Die IFAT Munich 2026 ist gestern in München gestartet und läuft noch zwei weitere Tage. Seit inzwischen 60 Jahren gilt die Weltleitmesse als zentraler Treffpunkt für Umwelttechnologien. Auch dieses Mal bringt sie internationale Vertreter aus Politik, Wirtschaft und Wissenschaft zusammen, um über Lösungen für Wasser- und Rohstoffsicherheit zu diskutieren. Mit mehr als 400 Veranstaltungen bietet die Messe ein umfangreiches Programm, das sich den drängenden Zukunftsfragen widmet.

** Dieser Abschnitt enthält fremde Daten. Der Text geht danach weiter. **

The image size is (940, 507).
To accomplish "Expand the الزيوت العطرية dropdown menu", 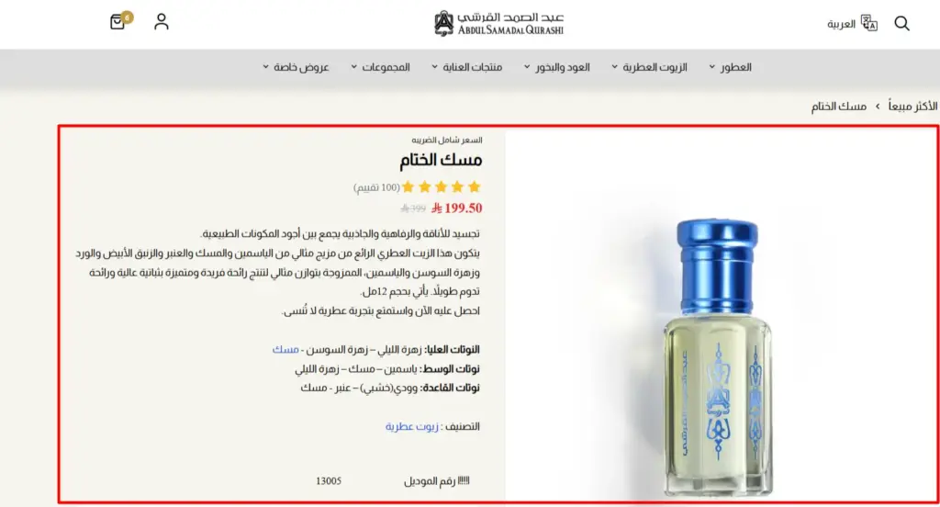I will (649, 67).
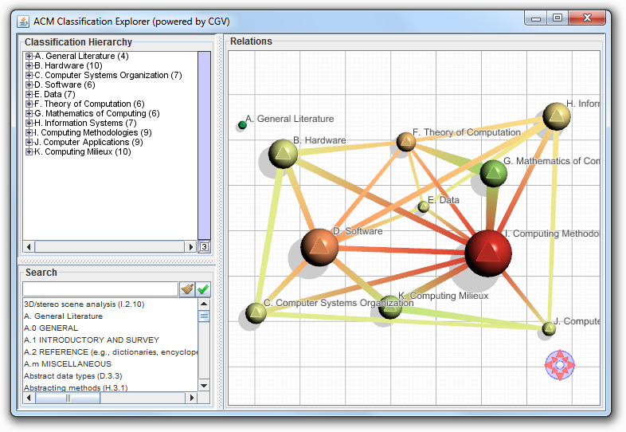The width and height of the screenshot is (626, 432).
Task: Choose 'A.1 INTRODUCTORY AND SURVEY' in results
Action: [91, 340]
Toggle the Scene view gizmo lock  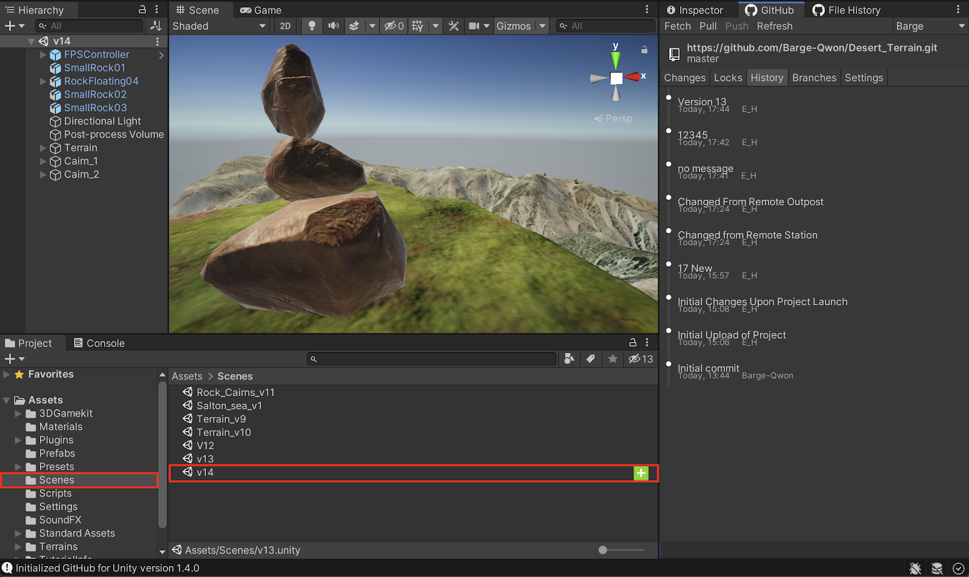pos(644,50)
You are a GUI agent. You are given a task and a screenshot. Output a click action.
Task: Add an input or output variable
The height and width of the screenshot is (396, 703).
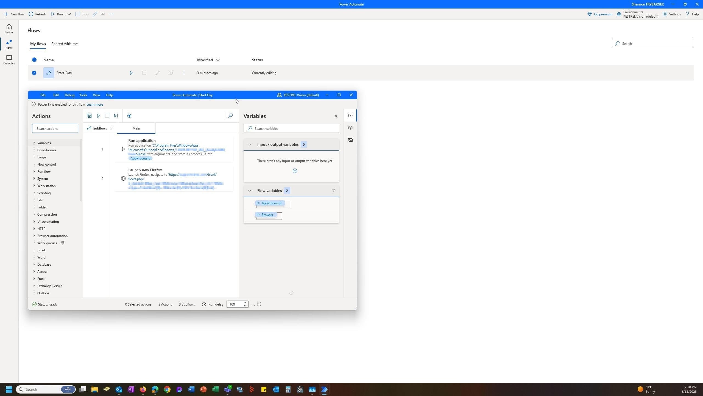coord(295,171)
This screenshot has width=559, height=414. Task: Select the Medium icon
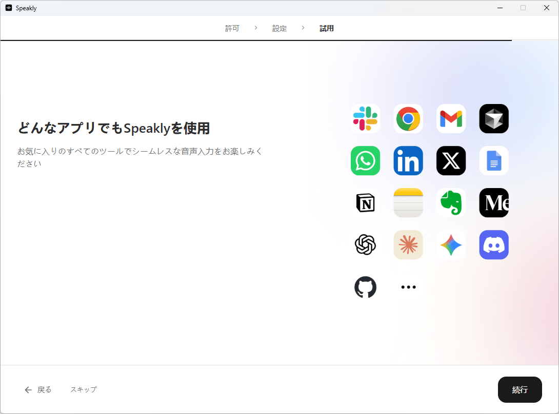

Zum Auftakt am Montag haben Bundesumweltminister Carsten Schneider, EU-Kommissarin Jessika Roswall sowie Bayerns Umweltminister Thorsten Glauber die Messe eröffnet. Im weiteren Verlauf des ersten Messetages rückte insbesondere das Thema Wasserstoff in den Fokus. In der Spotlight Area ging es um konkrete Anwendungen und Perspektiven für den Einsatz in zirkulären Systemen.
Industrie und Politik diskutieren Zukunft von Wasser und Circular Economy
Am heutigen Dienstag steht die Rolle von Wasser als strategischer Schlüsselfaktor im Mittelpunkt. Beim Europäischen Spitzengespräch der Wasserwirtschaft diskutieren führende Vertreter auf der Blue Stage über Resilienz und nachhaltiges Wachstum. Parallel dazu stellen der Bundesverband der Deutschen Industrie und die Boston Consulting Group eine Studie zur Wettbewerbsfähigkeit der deutschen Industrie durch Circular Economy vor.
Zu den Rednern zählt unter anderem Holger Lösch. Am morgigen Mittwoch folgt ein weiteres hochkarätiges Spitzengespräch zur Kreislaufwirtschaft, bei dem Vertreter der Europäischen Kommission, der Industrie und der Finanzbranche über zirkuläre Geschäftsmodelle im Kontext des Clean Industrial Deal beraten.
IFAT Munich zeigt internationale Stärke und nachhaltige Mobilität
Auch die Dimensionen der Messe verdeutlichen ihre internationale Strahlkraft. Mehr als 3.300 Aussteller aus aller Welt präsentieren ihre Lösungen, über die Hälfte davon aus dem Ausland. Insgesamt rechnen die Veranstalter mit rund 142.000 Besuchern aus etwa 170 Ländern. Auf einer Ausstellungsfläche von rund 300.000 Quadratmetern – das entspricht etwa 42 Fußballfeldern – zeigen Unternehmen ihre Innovationen, darunter auch Live-Demonstrationen mit über 110 Maschinen und Fahrzeugen, einschließlich elektrisch und wasserstoffbetriebener Modelle.
Die hohe Besucherzahl wirkt sich auch auf die Stadt aus: Hotels, Restaurants und Biergärten in München sind stark ausgelastet. Gleichzeitig setzt die Messe auf nachhaltige Mobilität – der öffentliche Nahverkehr ist im Ticketpreis enthalten und wird von einem Großteil der Gäste genutzt. Ergänzt wird das Angebot durch eng getaktete U-Bahn-Verbindungen sowie alternative Übernachtungsmöglichkeiten direkt auf dem Messegelände, die bereits stark nachgefragt sind.